Turkish Journal of Earth Sciences




On October 30, 2020, a strong earthquake (Mw6.6-7.0) occurred offshore, just north of Samos Island, causing life losses, injuries and damages, especially on the Turkish side. The broader area is characterized by a complex geodynamic setting with both rich seismic history and numerous active faults of different direction and kinematics. The first aim of this study is to define the seismic source of the mainshock, based on seismological and geodetic data (GPS measurements and originally processed GNSS records), as well as our field observations on Samos Island few days after the mainshock.
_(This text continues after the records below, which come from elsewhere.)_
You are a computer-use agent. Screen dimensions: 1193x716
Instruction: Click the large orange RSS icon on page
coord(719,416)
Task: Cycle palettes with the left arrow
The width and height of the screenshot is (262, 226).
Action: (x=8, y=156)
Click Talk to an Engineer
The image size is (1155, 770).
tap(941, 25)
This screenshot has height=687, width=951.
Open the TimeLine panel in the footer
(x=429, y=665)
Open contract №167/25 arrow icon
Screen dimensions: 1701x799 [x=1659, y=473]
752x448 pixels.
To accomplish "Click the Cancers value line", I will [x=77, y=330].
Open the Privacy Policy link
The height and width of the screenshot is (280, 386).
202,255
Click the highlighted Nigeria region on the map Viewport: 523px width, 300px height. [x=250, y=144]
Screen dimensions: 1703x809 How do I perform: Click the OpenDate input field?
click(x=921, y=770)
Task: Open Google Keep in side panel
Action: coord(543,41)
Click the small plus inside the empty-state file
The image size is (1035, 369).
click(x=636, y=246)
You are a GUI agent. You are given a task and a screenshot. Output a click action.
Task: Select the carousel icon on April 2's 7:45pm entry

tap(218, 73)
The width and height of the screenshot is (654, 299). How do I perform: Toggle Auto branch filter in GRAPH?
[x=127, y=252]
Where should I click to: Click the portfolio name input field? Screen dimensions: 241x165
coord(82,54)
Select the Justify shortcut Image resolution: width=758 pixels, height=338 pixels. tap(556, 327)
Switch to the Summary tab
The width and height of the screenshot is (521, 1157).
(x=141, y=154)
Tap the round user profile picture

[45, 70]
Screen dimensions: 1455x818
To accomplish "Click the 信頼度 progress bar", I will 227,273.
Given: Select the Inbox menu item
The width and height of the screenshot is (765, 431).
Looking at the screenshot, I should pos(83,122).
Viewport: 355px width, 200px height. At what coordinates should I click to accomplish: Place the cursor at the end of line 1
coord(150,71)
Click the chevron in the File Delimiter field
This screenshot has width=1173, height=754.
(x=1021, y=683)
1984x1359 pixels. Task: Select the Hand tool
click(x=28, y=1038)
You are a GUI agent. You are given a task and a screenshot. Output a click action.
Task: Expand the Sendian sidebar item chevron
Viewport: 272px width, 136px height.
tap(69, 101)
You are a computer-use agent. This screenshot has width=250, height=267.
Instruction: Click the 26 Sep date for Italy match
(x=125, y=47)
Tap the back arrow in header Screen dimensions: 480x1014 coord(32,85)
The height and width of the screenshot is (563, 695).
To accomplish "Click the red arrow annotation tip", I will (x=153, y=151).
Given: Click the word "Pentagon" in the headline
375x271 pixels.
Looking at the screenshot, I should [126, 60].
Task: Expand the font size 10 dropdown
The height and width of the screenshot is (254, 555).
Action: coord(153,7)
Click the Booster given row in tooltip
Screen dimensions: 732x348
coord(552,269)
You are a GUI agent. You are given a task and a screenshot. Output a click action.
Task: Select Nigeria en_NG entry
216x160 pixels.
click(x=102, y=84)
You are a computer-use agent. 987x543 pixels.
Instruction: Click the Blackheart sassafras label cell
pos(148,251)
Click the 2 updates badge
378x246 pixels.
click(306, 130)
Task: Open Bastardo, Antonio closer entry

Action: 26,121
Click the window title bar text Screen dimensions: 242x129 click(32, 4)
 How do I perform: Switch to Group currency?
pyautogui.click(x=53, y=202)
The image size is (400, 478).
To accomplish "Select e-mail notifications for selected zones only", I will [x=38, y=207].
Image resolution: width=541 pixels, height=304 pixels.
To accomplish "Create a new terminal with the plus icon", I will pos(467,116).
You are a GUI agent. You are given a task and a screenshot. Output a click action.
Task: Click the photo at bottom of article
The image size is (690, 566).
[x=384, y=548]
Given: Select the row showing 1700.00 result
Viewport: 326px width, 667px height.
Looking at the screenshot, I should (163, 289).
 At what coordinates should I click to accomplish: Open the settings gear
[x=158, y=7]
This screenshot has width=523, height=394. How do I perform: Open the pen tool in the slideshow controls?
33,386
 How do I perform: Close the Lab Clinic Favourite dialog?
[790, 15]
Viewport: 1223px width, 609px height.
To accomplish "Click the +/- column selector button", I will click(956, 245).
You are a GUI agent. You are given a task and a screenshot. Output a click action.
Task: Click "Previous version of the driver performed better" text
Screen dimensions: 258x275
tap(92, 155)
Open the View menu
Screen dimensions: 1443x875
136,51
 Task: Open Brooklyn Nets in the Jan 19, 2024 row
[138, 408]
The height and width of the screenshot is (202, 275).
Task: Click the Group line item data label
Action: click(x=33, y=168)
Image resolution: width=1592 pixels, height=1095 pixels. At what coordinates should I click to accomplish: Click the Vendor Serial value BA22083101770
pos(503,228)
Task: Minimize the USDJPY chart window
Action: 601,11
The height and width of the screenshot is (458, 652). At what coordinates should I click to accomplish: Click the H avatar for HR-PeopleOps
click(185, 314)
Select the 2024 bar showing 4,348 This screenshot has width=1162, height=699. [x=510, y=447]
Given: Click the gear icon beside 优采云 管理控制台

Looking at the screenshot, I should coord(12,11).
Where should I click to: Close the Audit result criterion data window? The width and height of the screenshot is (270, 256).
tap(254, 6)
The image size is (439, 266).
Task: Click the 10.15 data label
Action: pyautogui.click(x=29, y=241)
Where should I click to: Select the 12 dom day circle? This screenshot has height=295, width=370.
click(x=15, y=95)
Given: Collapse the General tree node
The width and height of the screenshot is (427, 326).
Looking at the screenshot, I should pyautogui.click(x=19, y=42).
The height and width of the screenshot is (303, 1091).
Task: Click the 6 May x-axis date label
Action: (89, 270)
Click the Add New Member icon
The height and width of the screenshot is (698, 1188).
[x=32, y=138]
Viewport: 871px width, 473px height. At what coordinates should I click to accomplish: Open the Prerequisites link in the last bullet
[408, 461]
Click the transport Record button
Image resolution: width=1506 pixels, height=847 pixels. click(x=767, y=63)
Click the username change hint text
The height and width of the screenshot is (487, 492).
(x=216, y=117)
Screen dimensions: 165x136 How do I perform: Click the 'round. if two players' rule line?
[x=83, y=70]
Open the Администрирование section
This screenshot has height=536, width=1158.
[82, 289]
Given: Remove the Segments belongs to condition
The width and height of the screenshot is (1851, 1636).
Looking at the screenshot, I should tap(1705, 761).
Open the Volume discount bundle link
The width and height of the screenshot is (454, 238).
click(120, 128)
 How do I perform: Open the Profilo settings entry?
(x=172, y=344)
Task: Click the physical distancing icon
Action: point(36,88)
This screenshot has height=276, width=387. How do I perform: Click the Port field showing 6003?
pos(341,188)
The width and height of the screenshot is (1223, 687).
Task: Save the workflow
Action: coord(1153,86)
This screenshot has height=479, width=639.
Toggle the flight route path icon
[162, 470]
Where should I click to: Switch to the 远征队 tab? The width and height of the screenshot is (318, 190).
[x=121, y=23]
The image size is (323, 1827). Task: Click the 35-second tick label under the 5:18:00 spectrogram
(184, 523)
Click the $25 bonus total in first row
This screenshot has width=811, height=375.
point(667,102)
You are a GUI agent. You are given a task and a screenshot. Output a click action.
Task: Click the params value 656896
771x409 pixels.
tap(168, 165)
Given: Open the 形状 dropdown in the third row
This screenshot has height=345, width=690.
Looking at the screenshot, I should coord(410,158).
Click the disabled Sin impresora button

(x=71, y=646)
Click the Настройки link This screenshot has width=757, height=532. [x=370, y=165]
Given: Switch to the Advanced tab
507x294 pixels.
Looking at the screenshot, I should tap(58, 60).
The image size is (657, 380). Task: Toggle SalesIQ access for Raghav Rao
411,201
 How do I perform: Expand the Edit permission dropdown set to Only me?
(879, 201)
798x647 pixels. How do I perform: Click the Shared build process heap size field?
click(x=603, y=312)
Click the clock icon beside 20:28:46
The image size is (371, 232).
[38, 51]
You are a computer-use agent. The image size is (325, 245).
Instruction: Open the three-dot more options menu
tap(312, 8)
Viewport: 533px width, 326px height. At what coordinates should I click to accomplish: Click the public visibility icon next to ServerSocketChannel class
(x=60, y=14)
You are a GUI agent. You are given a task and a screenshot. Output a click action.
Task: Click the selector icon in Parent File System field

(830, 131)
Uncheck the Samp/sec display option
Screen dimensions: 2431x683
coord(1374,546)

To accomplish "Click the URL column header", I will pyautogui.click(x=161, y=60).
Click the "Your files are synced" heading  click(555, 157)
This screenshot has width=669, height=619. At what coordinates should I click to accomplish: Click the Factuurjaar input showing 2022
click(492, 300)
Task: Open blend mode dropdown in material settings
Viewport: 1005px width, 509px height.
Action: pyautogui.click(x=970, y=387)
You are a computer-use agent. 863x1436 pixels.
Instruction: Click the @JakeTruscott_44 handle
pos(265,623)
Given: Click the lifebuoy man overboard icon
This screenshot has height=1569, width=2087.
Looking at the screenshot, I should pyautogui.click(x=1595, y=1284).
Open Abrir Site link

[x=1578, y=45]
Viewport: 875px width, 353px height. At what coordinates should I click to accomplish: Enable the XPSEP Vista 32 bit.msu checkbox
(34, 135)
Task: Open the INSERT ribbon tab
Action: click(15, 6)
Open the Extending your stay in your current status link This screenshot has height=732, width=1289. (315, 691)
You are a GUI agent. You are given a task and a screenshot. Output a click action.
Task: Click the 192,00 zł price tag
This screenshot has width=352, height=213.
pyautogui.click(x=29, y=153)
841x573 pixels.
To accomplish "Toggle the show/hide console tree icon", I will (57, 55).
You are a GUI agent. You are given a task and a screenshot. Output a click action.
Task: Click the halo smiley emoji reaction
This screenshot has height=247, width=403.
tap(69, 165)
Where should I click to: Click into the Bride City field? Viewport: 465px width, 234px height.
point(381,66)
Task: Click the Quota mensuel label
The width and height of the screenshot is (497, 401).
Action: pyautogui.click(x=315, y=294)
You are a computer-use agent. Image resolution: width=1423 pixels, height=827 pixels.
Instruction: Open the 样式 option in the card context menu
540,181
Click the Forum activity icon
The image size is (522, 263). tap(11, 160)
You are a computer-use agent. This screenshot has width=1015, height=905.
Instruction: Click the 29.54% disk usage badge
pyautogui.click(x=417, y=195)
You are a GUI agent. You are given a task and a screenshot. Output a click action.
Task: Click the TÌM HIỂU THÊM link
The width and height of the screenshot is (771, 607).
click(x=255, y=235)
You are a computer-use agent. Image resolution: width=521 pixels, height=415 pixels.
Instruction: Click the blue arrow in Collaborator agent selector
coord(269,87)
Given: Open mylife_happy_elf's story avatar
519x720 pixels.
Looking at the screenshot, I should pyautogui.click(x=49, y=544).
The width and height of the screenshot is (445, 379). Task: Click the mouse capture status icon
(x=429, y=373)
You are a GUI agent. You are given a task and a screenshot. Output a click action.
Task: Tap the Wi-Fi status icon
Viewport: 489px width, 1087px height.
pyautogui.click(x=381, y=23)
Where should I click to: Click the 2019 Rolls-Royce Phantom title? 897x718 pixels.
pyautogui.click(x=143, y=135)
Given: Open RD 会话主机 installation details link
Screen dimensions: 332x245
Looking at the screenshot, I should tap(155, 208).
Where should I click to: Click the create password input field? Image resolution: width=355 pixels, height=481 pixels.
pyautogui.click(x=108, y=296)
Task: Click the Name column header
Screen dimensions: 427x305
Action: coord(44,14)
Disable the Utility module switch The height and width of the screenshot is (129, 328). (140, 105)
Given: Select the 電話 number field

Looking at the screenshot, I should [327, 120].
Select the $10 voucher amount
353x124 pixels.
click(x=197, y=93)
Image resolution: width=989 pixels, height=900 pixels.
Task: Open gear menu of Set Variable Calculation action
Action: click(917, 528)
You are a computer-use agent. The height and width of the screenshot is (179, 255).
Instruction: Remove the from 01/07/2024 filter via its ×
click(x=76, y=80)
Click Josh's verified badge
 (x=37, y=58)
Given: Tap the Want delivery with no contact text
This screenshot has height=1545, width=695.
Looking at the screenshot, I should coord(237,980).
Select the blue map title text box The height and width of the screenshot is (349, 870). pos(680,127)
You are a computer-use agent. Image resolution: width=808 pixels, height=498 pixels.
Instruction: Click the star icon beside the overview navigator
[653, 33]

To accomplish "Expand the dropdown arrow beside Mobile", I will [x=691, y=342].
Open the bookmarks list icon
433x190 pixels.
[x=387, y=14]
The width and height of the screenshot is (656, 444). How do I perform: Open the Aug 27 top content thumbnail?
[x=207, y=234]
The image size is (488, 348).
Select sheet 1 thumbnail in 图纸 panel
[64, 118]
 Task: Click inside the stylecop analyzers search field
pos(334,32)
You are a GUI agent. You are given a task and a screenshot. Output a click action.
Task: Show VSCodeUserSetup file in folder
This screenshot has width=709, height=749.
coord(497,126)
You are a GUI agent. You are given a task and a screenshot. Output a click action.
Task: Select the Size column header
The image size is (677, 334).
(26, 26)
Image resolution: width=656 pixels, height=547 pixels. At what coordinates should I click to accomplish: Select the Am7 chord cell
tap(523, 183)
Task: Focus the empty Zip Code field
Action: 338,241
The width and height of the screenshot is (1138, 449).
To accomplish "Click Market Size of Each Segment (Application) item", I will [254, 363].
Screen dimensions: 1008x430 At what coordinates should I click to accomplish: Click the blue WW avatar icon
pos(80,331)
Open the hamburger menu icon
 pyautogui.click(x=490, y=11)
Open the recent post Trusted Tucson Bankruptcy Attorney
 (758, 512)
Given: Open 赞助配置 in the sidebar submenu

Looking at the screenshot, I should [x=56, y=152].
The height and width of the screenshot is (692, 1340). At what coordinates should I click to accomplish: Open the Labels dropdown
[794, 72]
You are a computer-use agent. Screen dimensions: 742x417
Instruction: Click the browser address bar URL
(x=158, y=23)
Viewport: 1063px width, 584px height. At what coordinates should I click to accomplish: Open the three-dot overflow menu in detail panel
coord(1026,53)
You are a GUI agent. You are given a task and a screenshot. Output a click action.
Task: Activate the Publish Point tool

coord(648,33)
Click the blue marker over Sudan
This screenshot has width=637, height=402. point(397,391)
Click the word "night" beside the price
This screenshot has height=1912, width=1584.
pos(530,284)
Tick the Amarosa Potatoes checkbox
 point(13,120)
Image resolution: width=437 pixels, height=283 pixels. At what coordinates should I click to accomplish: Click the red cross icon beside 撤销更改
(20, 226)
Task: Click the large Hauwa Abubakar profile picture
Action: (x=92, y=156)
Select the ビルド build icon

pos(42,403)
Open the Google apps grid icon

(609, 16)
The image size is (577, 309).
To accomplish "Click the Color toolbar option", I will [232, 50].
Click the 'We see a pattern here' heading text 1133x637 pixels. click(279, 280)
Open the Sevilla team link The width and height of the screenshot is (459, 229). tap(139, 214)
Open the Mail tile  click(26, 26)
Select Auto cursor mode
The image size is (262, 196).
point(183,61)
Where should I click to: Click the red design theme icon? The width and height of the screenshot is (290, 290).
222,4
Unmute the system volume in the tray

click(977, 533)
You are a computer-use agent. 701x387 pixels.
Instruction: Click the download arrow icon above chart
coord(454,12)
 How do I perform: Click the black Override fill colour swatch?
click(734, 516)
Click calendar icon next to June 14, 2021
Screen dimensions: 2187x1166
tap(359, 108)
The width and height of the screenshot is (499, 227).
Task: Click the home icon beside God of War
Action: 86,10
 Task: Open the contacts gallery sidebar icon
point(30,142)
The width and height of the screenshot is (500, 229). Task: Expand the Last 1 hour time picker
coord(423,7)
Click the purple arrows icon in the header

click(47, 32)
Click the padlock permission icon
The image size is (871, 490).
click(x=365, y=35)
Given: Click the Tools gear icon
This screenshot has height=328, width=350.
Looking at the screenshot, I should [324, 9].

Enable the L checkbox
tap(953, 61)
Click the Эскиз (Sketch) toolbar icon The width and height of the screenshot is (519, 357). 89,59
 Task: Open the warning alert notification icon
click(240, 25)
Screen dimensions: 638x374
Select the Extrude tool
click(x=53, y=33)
The integration of this information leads to a N-dipping normal fault (Kaystrios fault) that controls the central-northern coast of Samos Island. We modelled the seismic source and calculated the theoretical dislocation (using the Okada formulae) on the surrounding GPS/GNSS stations, comparing it with the measured values. The results are very encouraging, especially on the station installed on Samos Island, giving confidence to our source model. We then used our seismic source to study the spatiotemporal evolution of the aftershock sequence by exploiting published seismological data (focal mechanisms and two seismic catalogues, one of which with relocated hypocentres) and our calculated Coulomb static stress changes caused by the mainshock. This comparison suggests that more faults than the Kaystrios fault were involved in the aftershock sequence. In order to investigate possible triggering and/or delay scenarios of the mainshock on nearby faults, the Coulomb stress changes are also studied showing various results according to each receiver fault.